##### Records #####
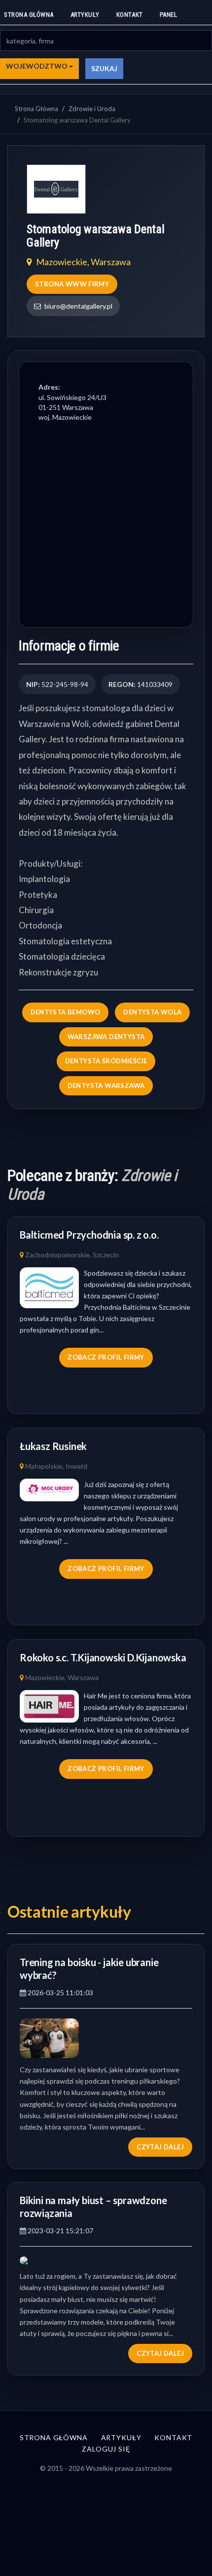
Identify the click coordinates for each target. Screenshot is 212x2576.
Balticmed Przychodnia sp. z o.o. (89, 1235)
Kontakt (129, 14)
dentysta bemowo (66, 1012)
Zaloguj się (106, 2449)
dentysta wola (152, 1012)
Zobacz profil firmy (106, 1357)
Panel (168, 14)
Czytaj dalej (160, 2147)
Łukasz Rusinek (53, 1446)
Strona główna (29, 14)
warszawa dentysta (106, 1037)
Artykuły (85, 14)
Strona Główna (36, 109)
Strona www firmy (72, 284)
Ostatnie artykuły (69, 1911)
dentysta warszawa (106, 1085)
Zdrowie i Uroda (92, 109)
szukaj (104, 68)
#####
Your task:
Transcribe all of the entries word for word, but skip any pictures they contain.

Problem solution:
Identify the click coordinates for each target. Screenshot is 212x2576.
Balticmed Przychodnia sp. z o.o. (89, 1235)
Kontakt (129, 14)
dentysta bemowo (66, 1012)
Zaloguj się (106, 2449)
dentysta wola (152, 1012)
Zobacz profil firmy (106, 1357)
Panel (168, 14)
Czytaj dalej (160, 2147)
Łukasz Rusinek (53, 1446)
Strona główna (29, 14)
warszawa dentysta (106, 1037)
Artykuły (85, 14)
Strona Główna (36, 109)
Strona www firmy (72, 284)
Ostatnie artykuły (69, 1911)
dentysta warszawa (106, 1085)
Zdrowie i Uroda (92, 109)
szukaj (104, 68)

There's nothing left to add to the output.